Schematic illustration of the autophagy pathway. Autophagy is strictly controlled through multiple pathways. Autophagy inducer, such as nutrient absence or rapamycin, activates the ULK1 complex through phosphorylating ULK1, which leads to the activation of PI3K III complex. Activated PI3K III complex produces phosphatidylinositol 3-phosphate by VPS34. Phosphatidylinositol 3-phosphate then recruits DFCP1 to accelerate the process of vesicle nucleation. ATG12 is conjugated to ATG7, ATG10, and ATG5 in order, forming the ATG12-ATG5 conjugate with the help of ATG7 and ATG10. Combined with ATG16L, the ATG12-ATG5-ATG16L conjugate is formed. Mediated by ATG4, Pro-LC3 is converted to LC3, which is conjugated to PE by ATG3, ATG7, and ATG12-ATG5-ATG16L conjugate, forming LC3-PE conjugate. Both ATG12-ATG5-ATG16L conjugate and LC3-PE conjugate participate in the elongation of autophagosomes. After elongation, autophagosomes are fused with lysosomes forming autolysosomes, which is mediated by SNARE syntaxin 17, PLEKHM1, and Atg14. Cargos in autolysosomes are digested by lysosomal enzymes.
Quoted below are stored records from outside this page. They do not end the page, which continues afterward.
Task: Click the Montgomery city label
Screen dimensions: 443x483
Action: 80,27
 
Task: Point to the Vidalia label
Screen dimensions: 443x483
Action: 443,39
Nutrients generated by digestion act as activators and inhibitors for mTOR and AMP-activated protein kinase (AMPK), respectively, which lead to the inactivation of ULK1 complex and termination of autophagy. Abbreviation: mTOR, mammalian target of rapamycin; ULK1, Unc-51-like kinase 1; ATG, autophagy related proteins; FIP, focal adhesion kinase family interacting protein; VPS, vacuolar protein sorting; PI3P, phosphatidylinositol-3-phosphate. (A higher resolution / colour version of this figure is available in the electronic copy of the article).